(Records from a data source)

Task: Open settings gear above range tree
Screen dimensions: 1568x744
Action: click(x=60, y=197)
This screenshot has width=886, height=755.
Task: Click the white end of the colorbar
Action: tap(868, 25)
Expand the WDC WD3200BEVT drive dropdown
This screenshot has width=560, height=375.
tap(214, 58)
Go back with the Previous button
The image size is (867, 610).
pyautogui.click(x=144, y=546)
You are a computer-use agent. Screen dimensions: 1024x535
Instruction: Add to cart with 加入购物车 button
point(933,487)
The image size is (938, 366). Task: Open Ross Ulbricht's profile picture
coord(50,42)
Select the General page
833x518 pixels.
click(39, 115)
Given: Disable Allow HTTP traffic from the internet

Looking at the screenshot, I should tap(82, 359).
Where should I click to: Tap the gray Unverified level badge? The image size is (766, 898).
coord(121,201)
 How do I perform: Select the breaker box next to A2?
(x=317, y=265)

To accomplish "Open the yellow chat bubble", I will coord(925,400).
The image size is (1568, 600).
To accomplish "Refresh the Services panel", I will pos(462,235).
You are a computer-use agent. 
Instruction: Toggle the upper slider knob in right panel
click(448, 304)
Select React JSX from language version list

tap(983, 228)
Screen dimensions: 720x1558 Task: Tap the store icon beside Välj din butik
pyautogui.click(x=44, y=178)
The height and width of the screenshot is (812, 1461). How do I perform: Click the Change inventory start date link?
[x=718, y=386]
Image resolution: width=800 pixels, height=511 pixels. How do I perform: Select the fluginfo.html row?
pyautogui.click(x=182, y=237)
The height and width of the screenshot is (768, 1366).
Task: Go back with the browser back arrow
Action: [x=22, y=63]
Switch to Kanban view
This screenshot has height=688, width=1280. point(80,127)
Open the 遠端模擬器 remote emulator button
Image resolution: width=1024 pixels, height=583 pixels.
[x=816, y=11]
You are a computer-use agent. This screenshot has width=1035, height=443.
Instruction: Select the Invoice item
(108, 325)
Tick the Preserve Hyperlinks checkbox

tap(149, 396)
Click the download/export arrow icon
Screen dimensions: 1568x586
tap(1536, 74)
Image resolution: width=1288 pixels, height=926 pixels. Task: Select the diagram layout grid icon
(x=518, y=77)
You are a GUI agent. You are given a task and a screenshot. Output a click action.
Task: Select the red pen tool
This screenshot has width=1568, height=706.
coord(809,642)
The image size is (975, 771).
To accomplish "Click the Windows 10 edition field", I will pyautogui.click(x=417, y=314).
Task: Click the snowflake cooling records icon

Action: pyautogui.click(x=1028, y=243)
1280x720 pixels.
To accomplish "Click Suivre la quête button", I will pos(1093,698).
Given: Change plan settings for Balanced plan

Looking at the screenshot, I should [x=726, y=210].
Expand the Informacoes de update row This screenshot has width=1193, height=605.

◆ TO BE DONE
Reproduce the listing above in full, substituting "Directive" for each occurrence of "Instruction" and changing nothing else.

◆ SOLUTION TO THE PROBLEM
Task: Open settings gear above range tree
Screen dimensions: 1568x744
Action: click(x=60, y=197)
This screenshot has width=886, height=755.
Task: Click the white end of the colorbar
Action: tap(868, 25)
Expand the WDC WD3200BEVT drive dropdown
This screenshot has width=560, height=375.
tap(214, 58)
Go back with the Previous button
The image size is (867, 610).
pyautogui.click(x=144, y=546)
You are a computer-use agent. Screen dimensions: 1024x535
Directive: Add to cart with 加入购物车 button
point(933,487)
The image size is (938, 366). Task: Open Ross Ulbricht's profile picture
coord(50,42)
Select the General page
833x518 pixels.
click(39, 115)
Given: Disable Allow HTTP traffic from the internet

Looking at the screenshot, I should tap(82, 359).
Where should I click to: Tap the gray Unverified level badge? The image size is (766, 898).
coord(121,201)
 How do I perform: Select the breaker box next to A2?
(x=317, y=265)

To accomplish "Open the yellow chat bubble", I will coord(925,400).
The image size is (1568, 600).
To accomplish "Refresh the Services panel", I will pos(462,235).
You are a computer-use agent. 
Directive: Toggle the upper slider knob in right panel
click(448, 304)
Select React JSX from language version list

tap(983, 228)
Screen dimensions: 720x1558 Task: Tap the store icon beside Välj din butik
pyautogui.click(x=44, y=178)
The height and width of the screenshot is (812, 1461). How do I perform: Click the Change inventory start date link?
[x=718, y=386]
Image resolution: width=800 pixels, height=511 pixels. How do I perform: Select the fluginfo.html row?
pyautogui.click(x=182, y=237)
The height and width of the screenshot is (768, 1366).
Task: Go back with the browser back arrow
Action: [x=22, y=63]
Switch to Kanban view
This screenshot has height=688, width=1280. point(80,127)
Open the 遠端模擬器 remote emulator button
Image resolution: width=1024 pixels, height=583 pixels.
[x=816, y=11]
You are a computer-use agent. This screenshot has width=1035, height=443.
Directive: Select the Invoice item
(108, 325)
Tick the Preserve Hyperlinks checkbox

tap(149, 396)
Click the download/export arrow icon
Screen dimensions: 1568x586
tap(1536, 74)
Image resolution: width=1288 pixels, height=926 pixels. Task: Select the diagram layout grid icon
(x=518, y=77)
You are a GUI agent. You are given a task and a screenshot. Output a click action.
Task: Select the red pen tool
This screenshot has width=1568, height=706.
coord(809,642)
The image size is (975, 771).
To accomplish "Click the Windows 10 edition field", I will pyautogui.click(x=417, y=314).
Task: Click the snowflake cooling records icon

Action: pyautogui.click(x=1028, y=243)
1280x720 pixels.
To accomplish "Click Suivre la quête button", I will pos(1093,698).
Given: Change plan settings for Balanced plan

Looking at the screenshot, I should [x=726, y=210].
Expand the Informacoes de update row This screenshot has width=1193, height=605.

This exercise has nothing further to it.